To use iterative development:

  • For native OS, execute the ./iterative-dev.sh script from the root of the project.
  • With docker, shell into the tools container mentioned above, and run the ./swift-project/iterative-dev.sh script. File system changes are detected using a low-tech infinitely looping poll mechanism, which works in both local OS/filesystem and across host OS->Docker container volume scenarios.

Deploy to IBM Cloud

You can deploy your application to IBM Cloud using:

CloudFoundry CLI

You can deploy the application using the IBM Cloud command-line:

  1. Install the IBM Cloud CLI
  2. Ensure all configured services have been provisioned
  3. Run ibmcloud app push from the project root directory

The Cloud Foundry CLI will not provision the configured services for you, so you will need to do this manually using the IBM Cloud web console (example) or the CloudFoundry CLI (cf create-service command)[http://cli.cloudfoundry.org/en-US/cf/create-service.html]. The service names and types will need to match your configuration.

IBM Cloud toolchain

You can also set up a default IBM Cloud Toolchain to handle deploying your application to IBM Cloud. This is achieved by publishing your application to a publicly accessible github repository and using the "Create Toolchain" button below. In this case configured services will be automatically provisioned, once, during toolchain creation.

Create Toolchain

Service descriptions

Embedded metrics dashboard

This application uses the SwiftMetrics package to gather application and system metrics.

These metrics can be viewed in an embedded dashboard on /swiftmetrics-dash. The dashboard displays various system and application metrics, including CPU, memory usage, HTTP response metrics and more.

Docker files

The application includes the following files for Docker support:

  • .dockerignore
  • Dockerfile
  • Dockerfile-tools

The .dockerignore file contains the files/directories that should not be included in the built docker image. By default this file contains the Dockerfile and Dockerfile-tools. It can be modified as required.

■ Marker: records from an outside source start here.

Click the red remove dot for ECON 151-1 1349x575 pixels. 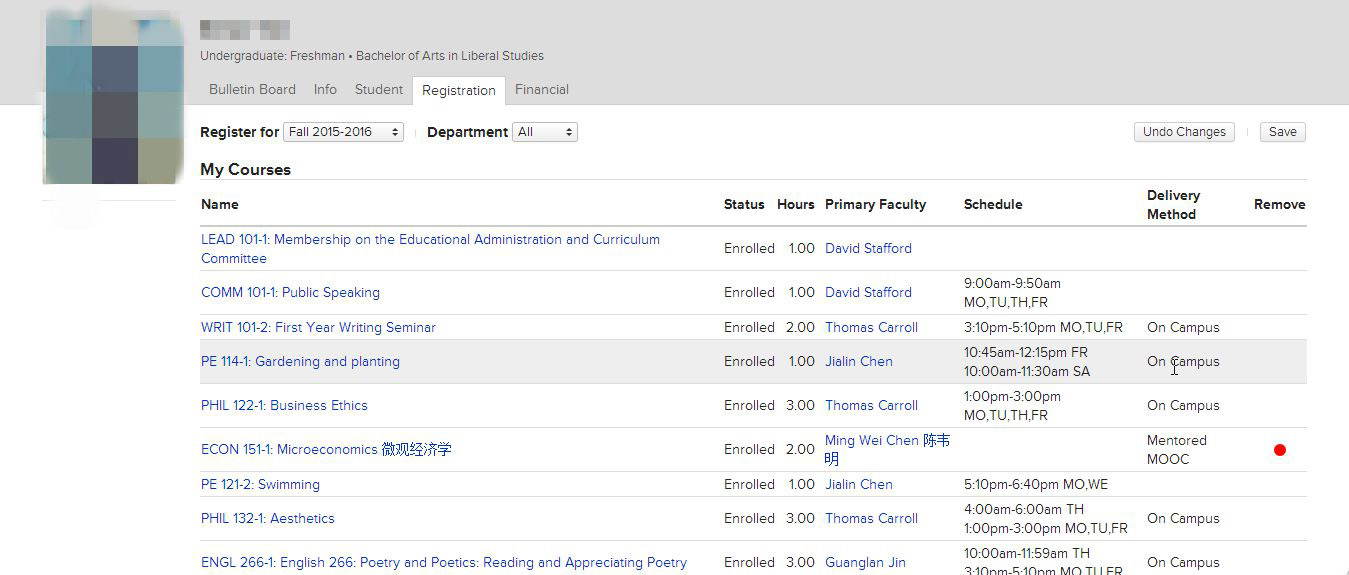coord(1279,450)
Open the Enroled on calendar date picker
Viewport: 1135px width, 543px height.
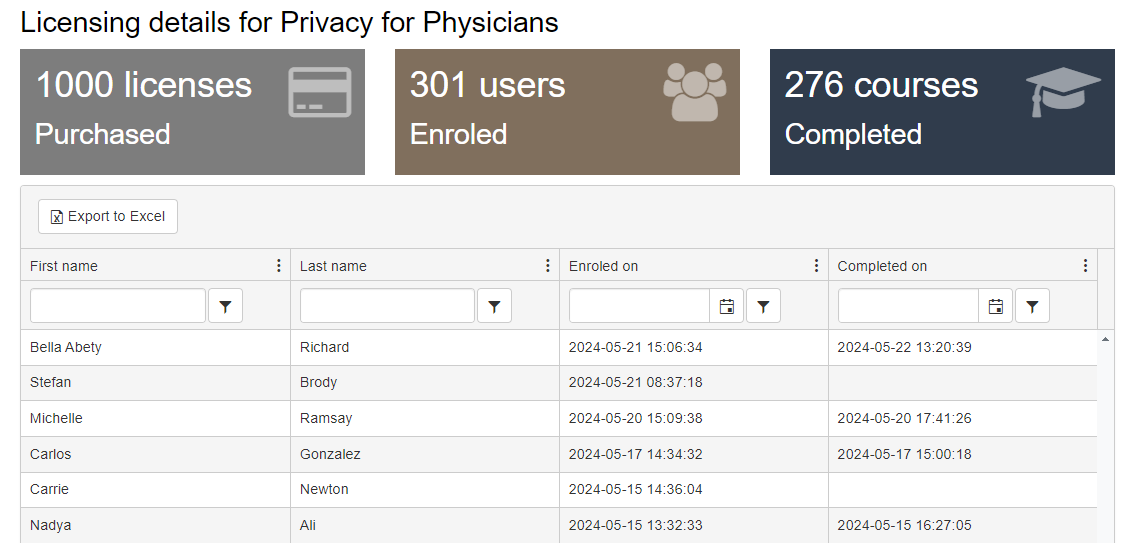click(727, 307)
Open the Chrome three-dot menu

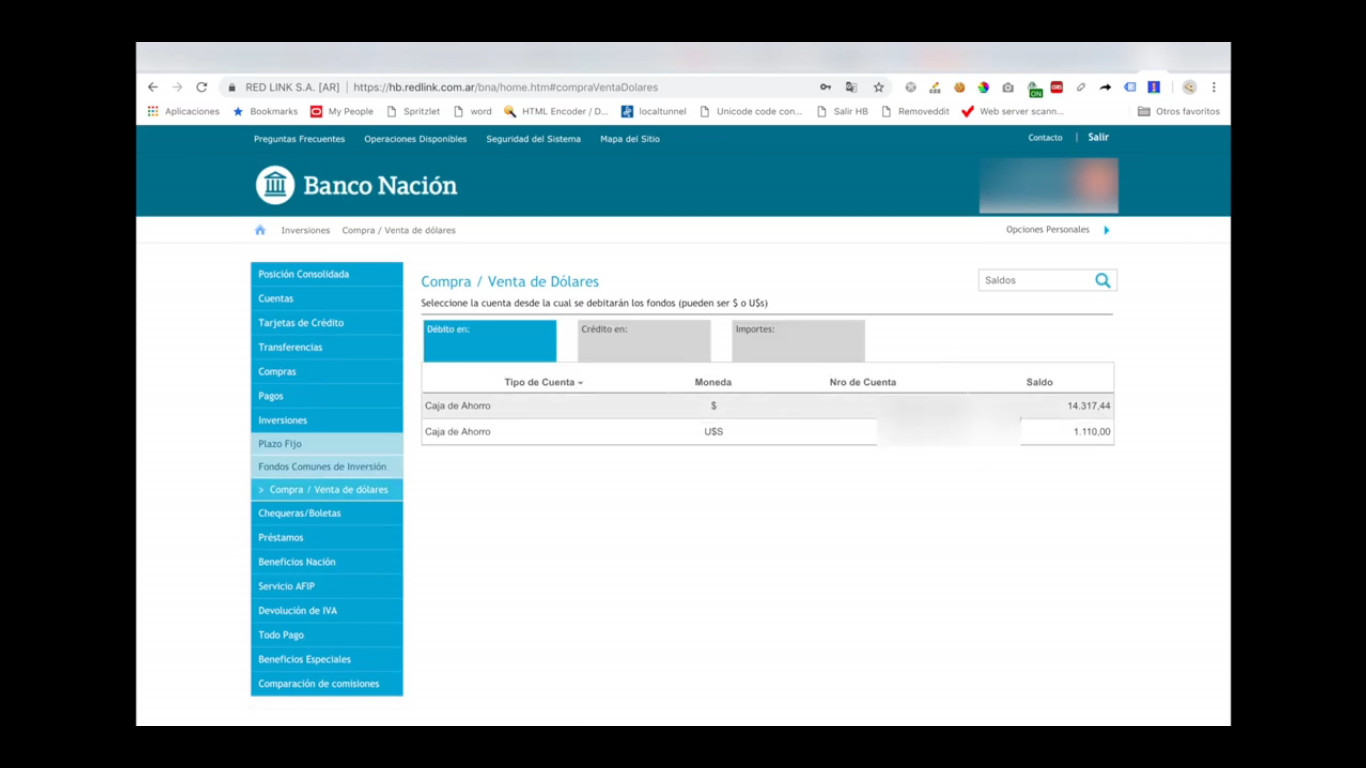coord(1214,87)
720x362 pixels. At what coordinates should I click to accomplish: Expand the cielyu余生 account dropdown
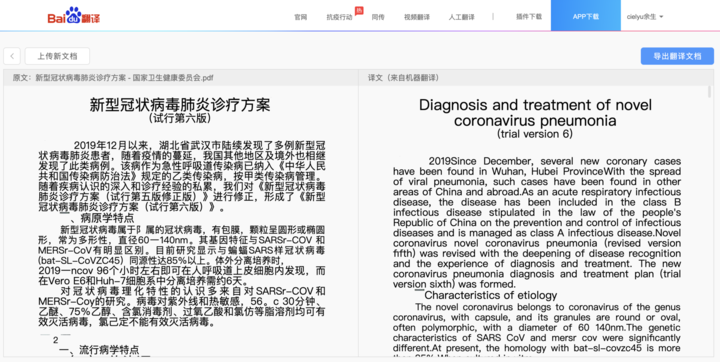[x=645, y=17]
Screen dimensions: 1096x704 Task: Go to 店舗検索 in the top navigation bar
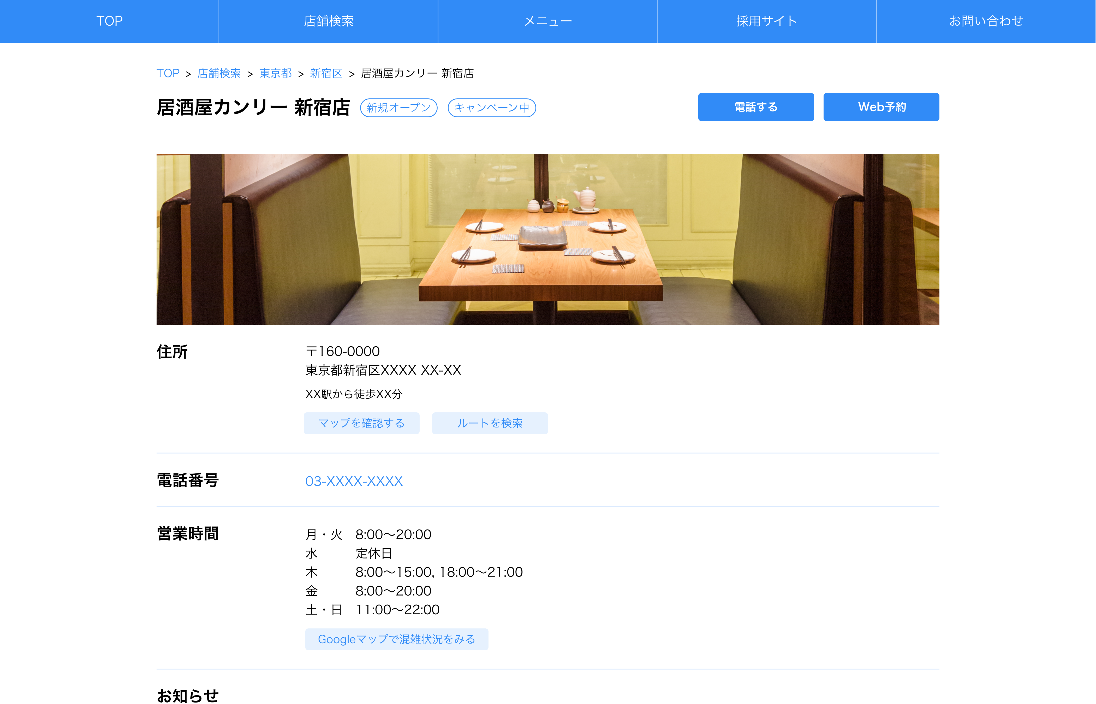coord(328,21)
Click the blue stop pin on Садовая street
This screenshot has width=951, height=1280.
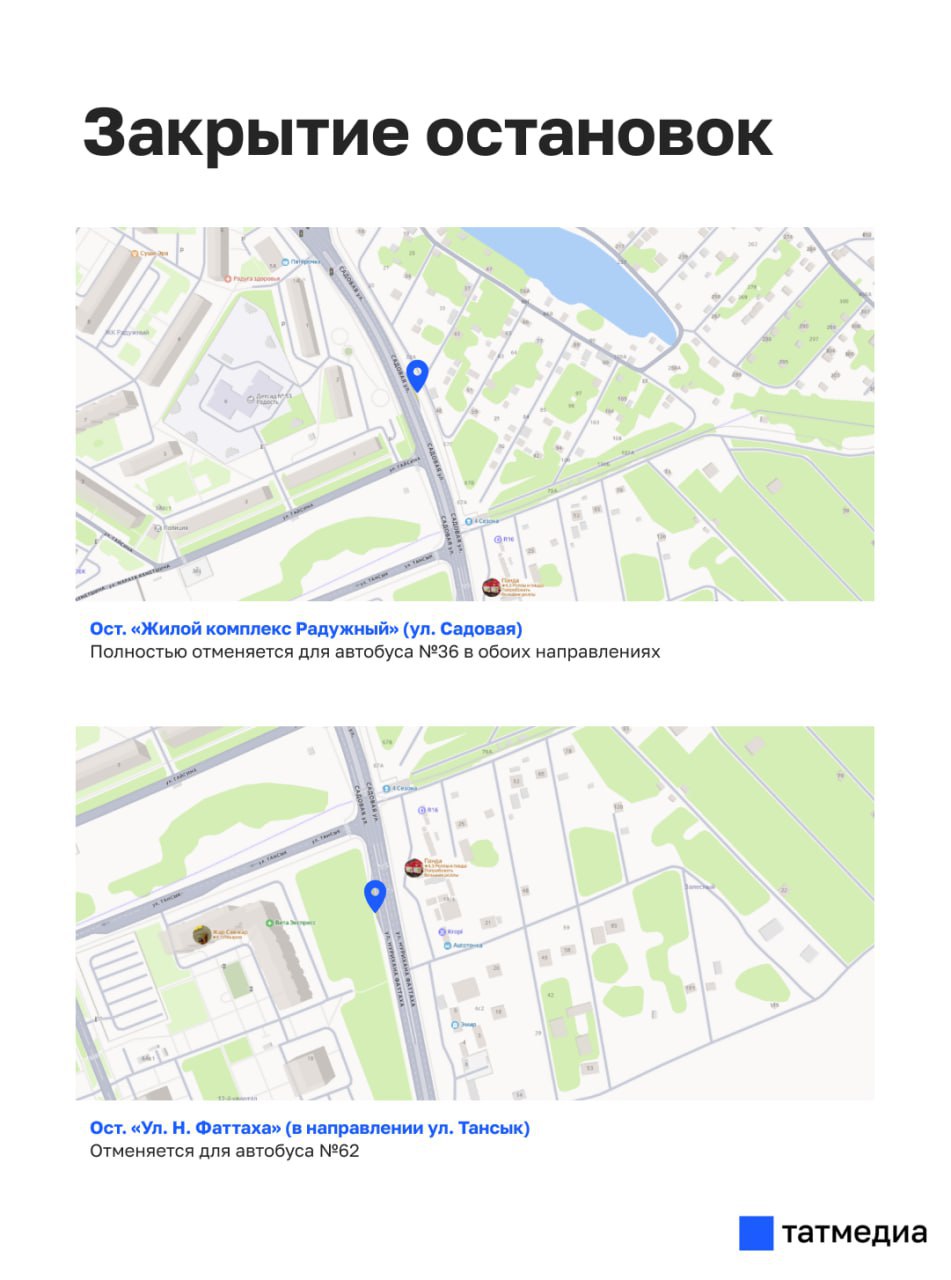click(419, 374)
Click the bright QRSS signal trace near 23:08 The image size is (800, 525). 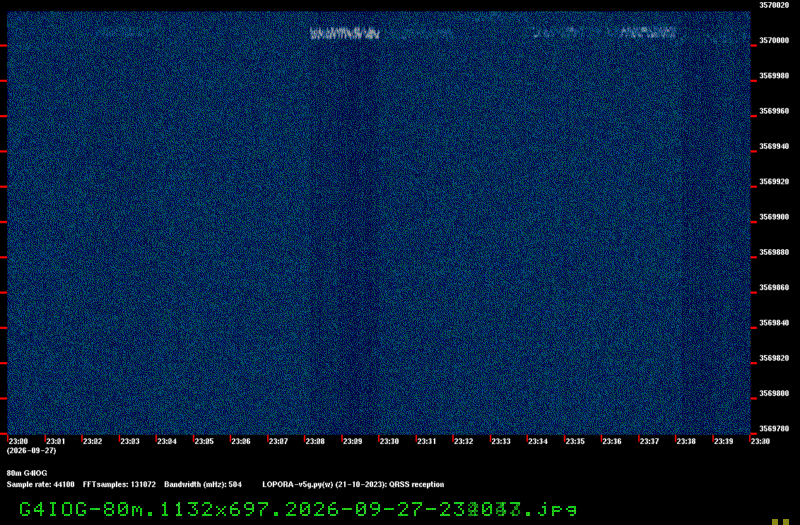click(345, 34)
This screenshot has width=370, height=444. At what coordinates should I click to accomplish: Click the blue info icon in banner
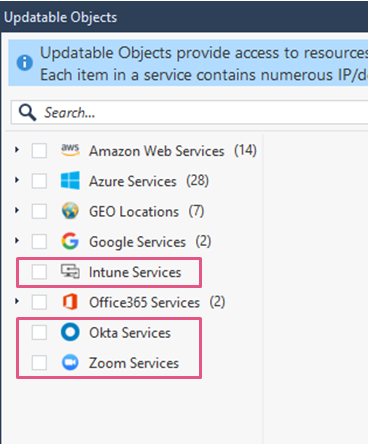(24, 62)
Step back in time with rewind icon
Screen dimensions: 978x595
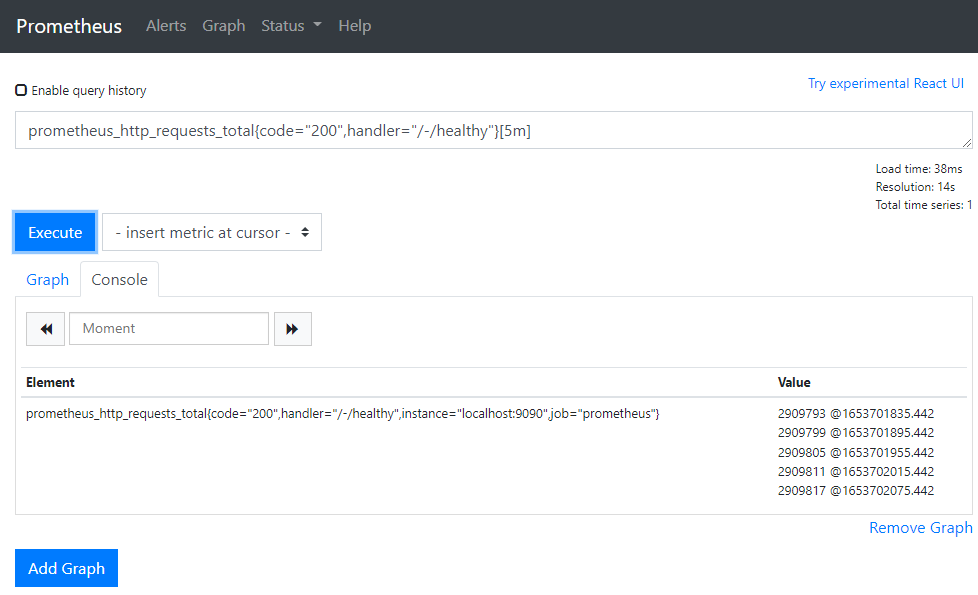[45, 329]
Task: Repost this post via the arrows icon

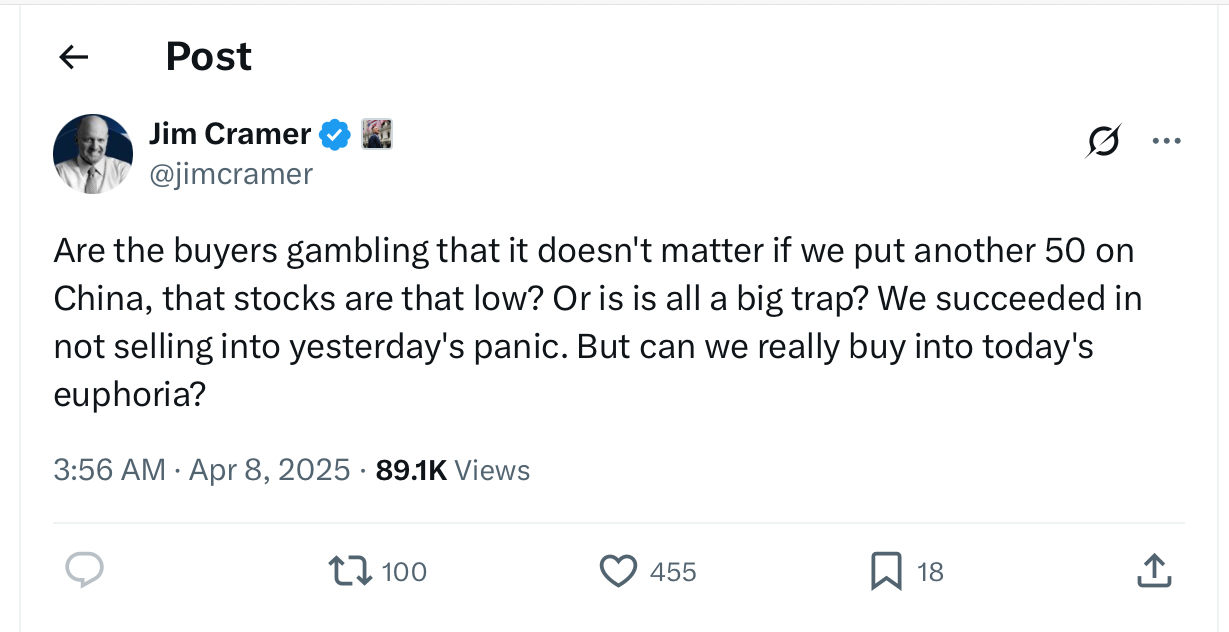Action: click(x=350, y=571)
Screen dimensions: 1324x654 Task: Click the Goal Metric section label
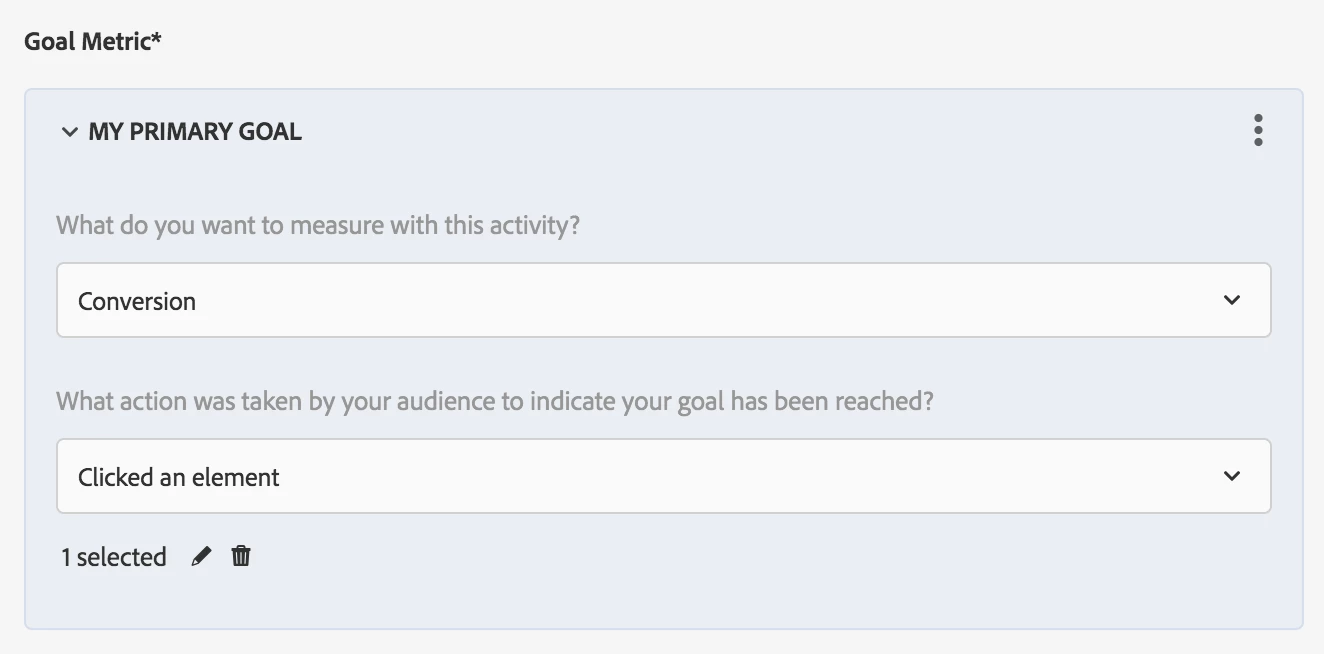[x=86, y=42]
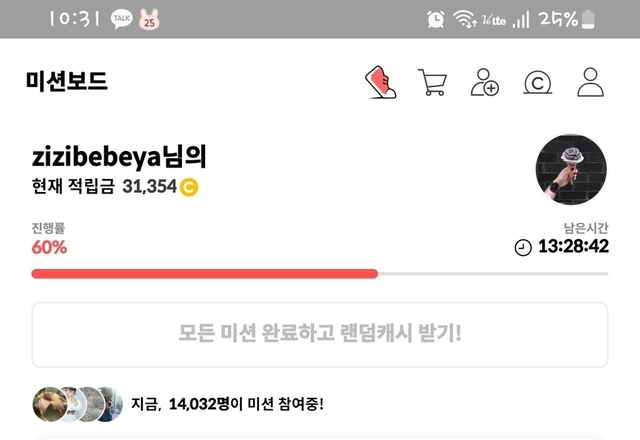640x440 pixels.
Task: Open the shopping cart icon
Action: [x=433, y=82]
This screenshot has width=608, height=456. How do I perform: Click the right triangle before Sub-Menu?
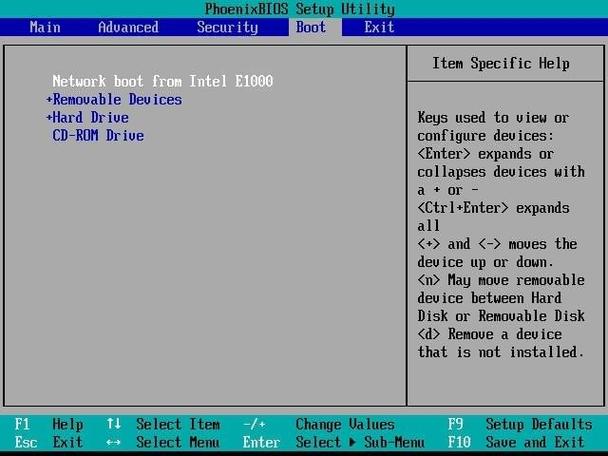click(x=352, y=442)
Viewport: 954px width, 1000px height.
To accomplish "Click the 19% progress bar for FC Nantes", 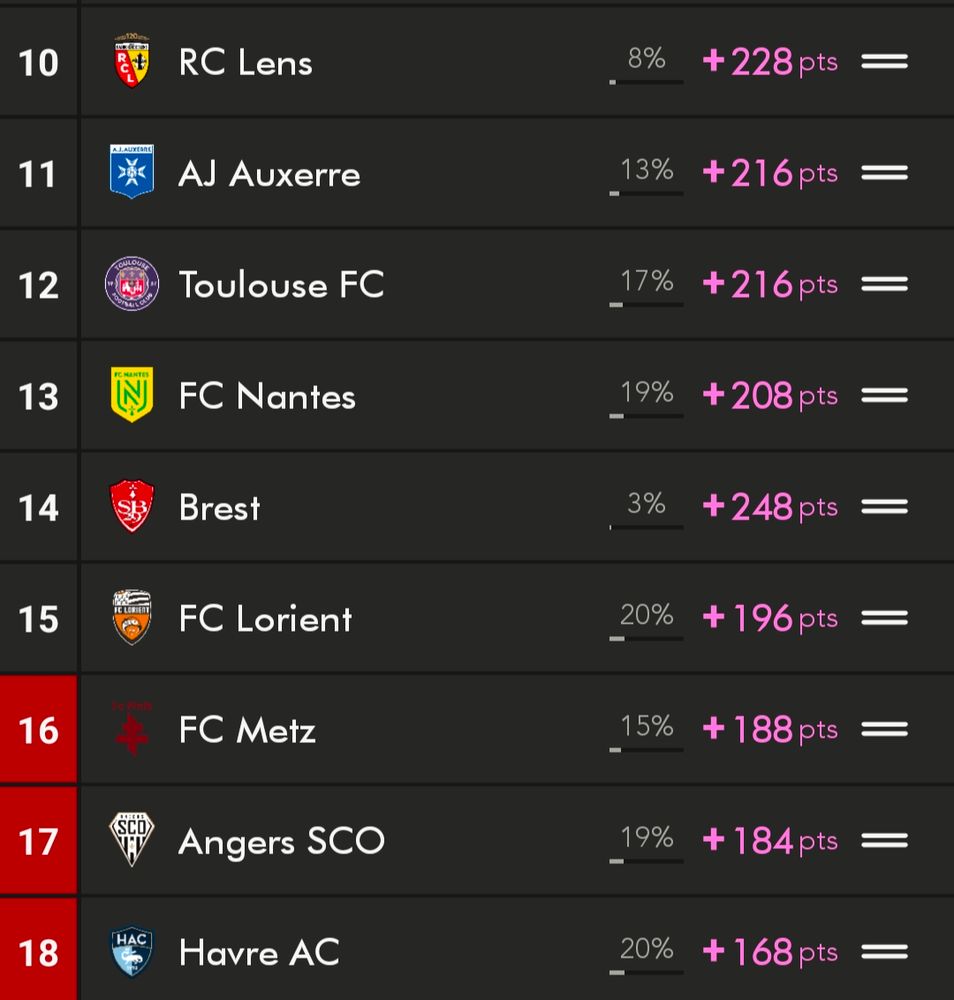I will click(x=646, y=416).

The Dockerfile defines the specification of the default docker image for running the application. This image can be used to run the application.

The Dockerfile-tools is a docker specification file similar to the Dockerfile, except it includes the tools required for compiling the application. This image can be used to compile the application.

Details on how to build the docker images, compile and run the application within the docker image can be found in the Run section.

IBM Cloud deployment

Your application has a set of cloud deployment configuration files defined to support deploying your application to IBM Cloud:

  • manifest.yml
  • .bluemix/toolchain.yml
  • .bluemix/pipeline.yml

The manifest.yml defines options which are passed to the Cloud Foundry cf push command during application deployment.

IBM Cloud DevOps service provides toolchains as a set of tool integrations that support development, deployment, and operations tasks inside IBM Cloud, for both Cloud Foundry and Kubernetes applications. The "Create Toolchain" button creates a DevOps toolchain and acts as a single-click deploy to IBM Cloud including provisioning all required services.

License

All generated content is available for use and modification under the permissive MIT License (see LICENSE file), with the exception of SwaggerUI which is licensed under an Apache-2.0 license (see NOTICES.txt file).

Generator

This project was generated with generator-swiftserver v5.12.1.